> **読解用抜粋**:
厳密には「無農薬」ではない商品を販売。損害賠償を請求できる?【みんなの農律相談所#2】

読者から寄せられた農業に関する法律のお悩みや相談ごとに、弁護士がお答えする連載企画「みんなの農律相談所」。第二回は、直売所で店長を務める質問者から寄せられた、無農薬野菜に関するトラブルについて、対応策を解説していく。

正確には誤りだった「無農薬」の表記で、顧客からの信頼を損なう

直売所で店長をしております。
当店舗と最近、半年間の出荷契約を結んだ生産者が、農薬を使わずに栽培した野菜を「無農薬」の表記を記したパッケージで販売しています。当店では生産者の方へ、使っている肥料や農薬について記した栽培管理表の提出を求めており、それによると無農薬野菜との表記は問題ないものと契約段階では認識していました。

> **課題 1**: レコードの先頭から「Nut set (Normal $12.99」を含む行までを、一字一句違えずに書き写してください。

> **利用可能データ**:
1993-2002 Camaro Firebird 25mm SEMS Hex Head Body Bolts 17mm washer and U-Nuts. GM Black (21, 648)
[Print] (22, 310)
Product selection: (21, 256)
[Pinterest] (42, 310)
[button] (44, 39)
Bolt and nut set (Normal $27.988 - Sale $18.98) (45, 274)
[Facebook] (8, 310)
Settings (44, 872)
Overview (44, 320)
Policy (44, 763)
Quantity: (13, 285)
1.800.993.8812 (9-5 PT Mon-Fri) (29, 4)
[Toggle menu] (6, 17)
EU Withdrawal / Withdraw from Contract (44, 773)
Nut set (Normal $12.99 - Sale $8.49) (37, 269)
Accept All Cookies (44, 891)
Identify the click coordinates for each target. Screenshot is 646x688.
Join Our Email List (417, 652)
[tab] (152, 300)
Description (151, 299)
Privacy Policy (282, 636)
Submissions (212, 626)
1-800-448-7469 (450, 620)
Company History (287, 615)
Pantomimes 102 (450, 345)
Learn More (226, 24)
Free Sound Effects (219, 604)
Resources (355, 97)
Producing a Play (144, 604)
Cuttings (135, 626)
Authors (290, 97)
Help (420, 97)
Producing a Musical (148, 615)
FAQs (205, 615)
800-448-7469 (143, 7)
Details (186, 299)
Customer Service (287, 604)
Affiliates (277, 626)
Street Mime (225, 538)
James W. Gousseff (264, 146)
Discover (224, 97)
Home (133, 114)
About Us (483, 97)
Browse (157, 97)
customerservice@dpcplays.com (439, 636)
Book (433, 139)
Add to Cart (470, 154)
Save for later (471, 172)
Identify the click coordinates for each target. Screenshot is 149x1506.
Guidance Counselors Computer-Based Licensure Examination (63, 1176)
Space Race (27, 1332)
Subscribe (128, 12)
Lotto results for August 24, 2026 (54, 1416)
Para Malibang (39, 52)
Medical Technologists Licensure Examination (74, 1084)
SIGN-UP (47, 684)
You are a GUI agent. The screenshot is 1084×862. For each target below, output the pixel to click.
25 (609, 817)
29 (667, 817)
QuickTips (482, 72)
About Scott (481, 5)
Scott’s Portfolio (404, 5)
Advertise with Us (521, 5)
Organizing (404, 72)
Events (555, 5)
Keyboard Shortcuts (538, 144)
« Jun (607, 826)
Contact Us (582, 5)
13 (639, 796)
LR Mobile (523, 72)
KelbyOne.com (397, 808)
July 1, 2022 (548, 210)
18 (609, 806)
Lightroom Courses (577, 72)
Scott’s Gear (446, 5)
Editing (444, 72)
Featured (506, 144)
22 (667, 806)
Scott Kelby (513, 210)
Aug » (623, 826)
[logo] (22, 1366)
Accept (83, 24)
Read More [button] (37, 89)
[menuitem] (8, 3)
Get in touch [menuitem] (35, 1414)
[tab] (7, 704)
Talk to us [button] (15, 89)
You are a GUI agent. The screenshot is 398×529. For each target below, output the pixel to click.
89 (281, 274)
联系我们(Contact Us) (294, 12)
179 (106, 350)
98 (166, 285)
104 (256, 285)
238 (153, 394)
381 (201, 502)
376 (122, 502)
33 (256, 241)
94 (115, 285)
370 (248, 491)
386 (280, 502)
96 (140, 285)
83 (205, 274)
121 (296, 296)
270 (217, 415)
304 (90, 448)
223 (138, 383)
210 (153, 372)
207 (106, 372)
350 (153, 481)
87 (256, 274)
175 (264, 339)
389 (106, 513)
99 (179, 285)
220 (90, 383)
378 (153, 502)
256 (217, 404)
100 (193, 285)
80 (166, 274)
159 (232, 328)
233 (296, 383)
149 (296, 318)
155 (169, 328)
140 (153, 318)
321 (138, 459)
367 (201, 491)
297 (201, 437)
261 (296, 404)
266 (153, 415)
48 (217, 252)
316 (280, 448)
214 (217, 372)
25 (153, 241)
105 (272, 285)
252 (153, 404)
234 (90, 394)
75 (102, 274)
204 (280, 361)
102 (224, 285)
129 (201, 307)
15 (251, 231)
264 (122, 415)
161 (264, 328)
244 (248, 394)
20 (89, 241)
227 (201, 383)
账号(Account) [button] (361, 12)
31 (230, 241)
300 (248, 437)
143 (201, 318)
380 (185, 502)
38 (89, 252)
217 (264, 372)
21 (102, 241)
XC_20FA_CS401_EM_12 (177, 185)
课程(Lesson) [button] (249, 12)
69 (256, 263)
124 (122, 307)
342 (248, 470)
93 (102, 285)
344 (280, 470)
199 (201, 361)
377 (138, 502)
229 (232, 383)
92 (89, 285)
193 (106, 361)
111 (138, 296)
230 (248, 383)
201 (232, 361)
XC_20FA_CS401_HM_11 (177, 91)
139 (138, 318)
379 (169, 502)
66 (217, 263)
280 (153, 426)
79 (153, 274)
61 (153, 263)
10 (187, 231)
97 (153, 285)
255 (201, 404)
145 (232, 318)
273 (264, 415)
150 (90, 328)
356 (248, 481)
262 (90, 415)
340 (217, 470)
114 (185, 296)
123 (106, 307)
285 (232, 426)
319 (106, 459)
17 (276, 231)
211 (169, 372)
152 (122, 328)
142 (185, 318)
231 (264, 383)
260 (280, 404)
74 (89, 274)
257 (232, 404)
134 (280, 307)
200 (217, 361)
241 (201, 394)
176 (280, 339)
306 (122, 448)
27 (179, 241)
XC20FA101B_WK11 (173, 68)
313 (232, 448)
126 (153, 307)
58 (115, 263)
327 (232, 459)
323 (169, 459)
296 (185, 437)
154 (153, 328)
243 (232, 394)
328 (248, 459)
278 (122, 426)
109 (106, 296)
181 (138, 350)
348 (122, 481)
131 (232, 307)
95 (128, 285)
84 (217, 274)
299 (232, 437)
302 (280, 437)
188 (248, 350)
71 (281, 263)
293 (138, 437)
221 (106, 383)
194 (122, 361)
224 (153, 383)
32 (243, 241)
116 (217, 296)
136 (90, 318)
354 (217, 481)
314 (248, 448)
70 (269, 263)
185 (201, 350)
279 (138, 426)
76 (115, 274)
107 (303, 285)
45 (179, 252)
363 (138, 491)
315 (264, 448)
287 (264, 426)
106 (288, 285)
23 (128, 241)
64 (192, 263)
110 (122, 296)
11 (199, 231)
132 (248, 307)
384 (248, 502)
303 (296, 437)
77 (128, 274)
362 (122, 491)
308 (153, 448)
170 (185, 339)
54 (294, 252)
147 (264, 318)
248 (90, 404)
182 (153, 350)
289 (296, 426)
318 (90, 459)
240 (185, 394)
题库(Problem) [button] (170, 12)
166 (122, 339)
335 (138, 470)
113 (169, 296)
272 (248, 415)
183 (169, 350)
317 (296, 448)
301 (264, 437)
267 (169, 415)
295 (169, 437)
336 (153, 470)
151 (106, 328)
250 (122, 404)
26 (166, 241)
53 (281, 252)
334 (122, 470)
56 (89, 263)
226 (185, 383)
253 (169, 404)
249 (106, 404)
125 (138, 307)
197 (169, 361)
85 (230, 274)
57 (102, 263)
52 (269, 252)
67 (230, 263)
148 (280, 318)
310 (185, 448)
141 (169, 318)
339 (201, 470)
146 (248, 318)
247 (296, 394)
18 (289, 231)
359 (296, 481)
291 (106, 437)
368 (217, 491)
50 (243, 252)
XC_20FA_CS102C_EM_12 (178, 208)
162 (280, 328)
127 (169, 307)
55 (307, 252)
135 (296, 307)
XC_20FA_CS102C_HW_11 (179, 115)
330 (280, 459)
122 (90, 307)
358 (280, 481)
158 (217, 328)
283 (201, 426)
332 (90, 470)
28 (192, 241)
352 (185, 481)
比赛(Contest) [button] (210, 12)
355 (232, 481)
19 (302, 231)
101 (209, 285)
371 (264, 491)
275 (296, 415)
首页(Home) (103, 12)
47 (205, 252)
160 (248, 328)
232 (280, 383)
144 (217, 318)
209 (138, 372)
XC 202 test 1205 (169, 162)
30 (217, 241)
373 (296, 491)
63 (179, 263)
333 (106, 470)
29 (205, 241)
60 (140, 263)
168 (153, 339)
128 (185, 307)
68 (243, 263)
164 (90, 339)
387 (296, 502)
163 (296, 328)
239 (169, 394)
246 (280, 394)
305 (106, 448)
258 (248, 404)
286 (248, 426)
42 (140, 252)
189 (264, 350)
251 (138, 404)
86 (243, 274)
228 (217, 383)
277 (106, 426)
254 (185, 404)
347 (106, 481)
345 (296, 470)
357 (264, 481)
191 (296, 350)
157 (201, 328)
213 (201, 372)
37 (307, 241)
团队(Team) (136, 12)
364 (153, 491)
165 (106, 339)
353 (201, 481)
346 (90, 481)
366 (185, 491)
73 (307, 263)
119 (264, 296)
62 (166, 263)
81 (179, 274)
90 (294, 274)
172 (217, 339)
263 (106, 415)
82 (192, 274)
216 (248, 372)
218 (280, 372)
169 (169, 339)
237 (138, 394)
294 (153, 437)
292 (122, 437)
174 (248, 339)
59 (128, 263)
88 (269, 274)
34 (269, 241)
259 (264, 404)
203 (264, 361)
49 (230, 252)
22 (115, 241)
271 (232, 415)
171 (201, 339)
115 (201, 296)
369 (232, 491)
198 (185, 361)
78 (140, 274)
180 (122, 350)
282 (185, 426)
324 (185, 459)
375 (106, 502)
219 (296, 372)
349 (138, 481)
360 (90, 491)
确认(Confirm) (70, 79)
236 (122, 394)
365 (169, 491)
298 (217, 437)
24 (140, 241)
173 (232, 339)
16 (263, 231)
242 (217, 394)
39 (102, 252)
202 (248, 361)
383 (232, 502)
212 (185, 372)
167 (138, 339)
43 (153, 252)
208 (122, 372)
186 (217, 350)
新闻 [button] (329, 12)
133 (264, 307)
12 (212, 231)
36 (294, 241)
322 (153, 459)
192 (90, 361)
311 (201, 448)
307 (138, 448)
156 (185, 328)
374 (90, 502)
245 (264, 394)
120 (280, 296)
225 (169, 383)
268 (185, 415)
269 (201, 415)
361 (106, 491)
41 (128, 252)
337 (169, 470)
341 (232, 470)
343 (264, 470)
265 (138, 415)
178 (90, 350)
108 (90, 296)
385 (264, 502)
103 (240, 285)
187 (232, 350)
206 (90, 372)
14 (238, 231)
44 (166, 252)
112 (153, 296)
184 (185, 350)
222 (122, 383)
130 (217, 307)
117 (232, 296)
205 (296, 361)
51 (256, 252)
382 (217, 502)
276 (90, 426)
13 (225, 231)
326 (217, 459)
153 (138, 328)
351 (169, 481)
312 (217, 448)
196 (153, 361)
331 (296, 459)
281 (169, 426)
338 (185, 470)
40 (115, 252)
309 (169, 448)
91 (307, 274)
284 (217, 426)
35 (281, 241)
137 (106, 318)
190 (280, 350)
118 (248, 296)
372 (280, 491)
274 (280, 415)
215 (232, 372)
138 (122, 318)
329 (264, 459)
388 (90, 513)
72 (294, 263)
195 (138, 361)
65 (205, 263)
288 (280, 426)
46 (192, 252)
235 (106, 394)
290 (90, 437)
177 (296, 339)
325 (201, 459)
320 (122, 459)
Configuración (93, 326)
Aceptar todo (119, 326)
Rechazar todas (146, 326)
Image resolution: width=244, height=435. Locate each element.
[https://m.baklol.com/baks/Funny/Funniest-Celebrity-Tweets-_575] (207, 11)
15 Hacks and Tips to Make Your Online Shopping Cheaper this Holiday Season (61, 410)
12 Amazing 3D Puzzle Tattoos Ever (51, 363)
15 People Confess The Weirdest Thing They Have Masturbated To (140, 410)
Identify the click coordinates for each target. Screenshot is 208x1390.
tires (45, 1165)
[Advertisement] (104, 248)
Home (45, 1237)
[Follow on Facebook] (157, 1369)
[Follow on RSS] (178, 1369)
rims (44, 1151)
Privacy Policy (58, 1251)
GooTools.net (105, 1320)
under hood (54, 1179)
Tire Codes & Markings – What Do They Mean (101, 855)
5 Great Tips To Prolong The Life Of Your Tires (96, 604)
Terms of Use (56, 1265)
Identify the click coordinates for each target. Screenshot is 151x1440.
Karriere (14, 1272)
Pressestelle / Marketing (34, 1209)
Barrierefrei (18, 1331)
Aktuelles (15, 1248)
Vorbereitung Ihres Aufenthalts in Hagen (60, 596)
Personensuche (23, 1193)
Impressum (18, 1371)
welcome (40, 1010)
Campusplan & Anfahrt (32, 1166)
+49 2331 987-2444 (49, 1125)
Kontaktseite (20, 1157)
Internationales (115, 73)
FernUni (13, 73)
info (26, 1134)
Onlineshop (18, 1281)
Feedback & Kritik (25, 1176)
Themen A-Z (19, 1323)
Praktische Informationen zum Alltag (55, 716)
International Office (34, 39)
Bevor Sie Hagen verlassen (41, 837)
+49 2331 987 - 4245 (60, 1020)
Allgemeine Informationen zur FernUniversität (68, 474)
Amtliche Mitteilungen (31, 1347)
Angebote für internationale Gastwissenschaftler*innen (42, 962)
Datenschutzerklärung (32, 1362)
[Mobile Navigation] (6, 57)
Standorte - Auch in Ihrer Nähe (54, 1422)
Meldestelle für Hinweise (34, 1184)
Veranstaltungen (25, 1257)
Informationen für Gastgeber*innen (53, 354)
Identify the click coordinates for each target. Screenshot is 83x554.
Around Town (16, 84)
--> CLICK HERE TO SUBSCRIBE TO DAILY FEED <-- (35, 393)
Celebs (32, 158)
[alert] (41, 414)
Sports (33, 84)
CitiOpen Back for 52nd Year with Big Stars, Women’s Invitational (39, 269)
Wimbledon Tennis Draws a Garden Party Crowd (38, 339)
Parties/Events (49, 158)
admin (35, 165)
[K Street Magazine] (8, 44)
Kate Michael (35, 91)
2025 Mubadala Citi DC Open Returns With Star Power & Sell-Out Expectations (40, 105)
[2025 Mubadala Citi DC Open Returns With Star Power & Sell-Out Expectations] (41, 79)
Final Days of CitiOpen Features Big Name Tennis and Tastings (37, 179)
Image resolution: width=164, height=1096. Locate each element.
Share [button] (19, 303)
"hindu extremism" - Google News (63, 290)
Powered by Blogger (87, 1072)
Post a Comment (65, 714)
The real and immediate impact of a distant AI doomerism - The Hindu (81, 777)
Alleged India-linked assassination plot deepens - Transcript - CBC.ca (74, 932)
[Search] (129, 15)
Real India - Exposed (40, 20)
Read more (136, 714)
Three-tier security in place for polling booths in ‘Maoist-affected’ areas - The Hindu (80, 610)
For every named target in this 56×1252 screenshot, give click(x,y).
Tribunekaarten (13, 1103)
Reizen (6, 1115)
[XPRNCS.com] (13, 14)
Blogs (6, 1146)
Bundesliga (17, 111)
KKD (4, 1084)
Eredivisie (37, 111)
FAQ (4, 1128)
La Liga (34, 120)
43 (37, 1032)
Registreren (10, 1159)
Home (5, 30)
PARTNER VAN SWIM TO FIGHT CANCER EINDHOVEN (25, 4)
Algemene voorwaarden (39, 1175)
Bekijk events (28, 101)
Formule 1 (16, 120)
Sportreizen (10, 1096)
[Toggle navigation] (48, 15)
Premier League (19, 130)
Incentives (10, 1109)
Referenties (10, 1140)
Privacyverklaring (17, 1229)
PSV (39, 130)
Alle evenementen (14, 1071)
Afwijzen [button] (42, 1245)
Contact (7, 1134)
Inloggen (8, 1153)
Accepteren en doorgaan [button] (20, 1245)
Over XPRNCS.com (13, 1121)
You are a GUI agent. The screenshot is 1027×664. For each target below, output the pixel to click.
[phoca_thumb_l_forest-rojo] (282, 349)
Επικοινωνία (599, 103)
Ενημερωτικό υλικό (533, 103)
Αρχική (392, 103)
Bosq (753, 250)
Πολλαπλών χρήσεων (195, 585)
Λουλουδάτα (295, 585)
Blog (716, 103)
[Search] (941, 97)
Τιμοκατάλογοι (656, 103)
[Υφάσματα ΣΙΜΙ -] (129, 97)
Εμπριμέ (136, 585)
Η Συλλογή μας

> **課題 2**: 抜粋によると、生産者が店舗と結んだ出荷契約の期間はどれだけか。

> **出力結果 1**:
1993-2002 Camaro Firebird 25mm SEMS Hex Head Body Bolts 17mm washer and U-Nuts. GM Black (21, 648)
[Print] (22, 310)
Product selection: (21, 256)
[Pinterest] (42, 310)
[button] (44, 39)
Bolt and nut set (Normal $27.988 - Sale $18.98) (45, 274)
[Facebook] (8, 310)
Settings (44, 872)
Overview (44, 320)
Policy (44, 763)
Quantity: (13, 285)
1.800.993.8812 (9-5 PT Mon-Fri) (29, 4)
[Toggle menu] (6, 17)
EU Withdrawal / Withdraw from Contract (44, 773)
Nut set (Normal $12.99 - Sale $8.49) (37, 269)

> **出力結果 2**: 半年間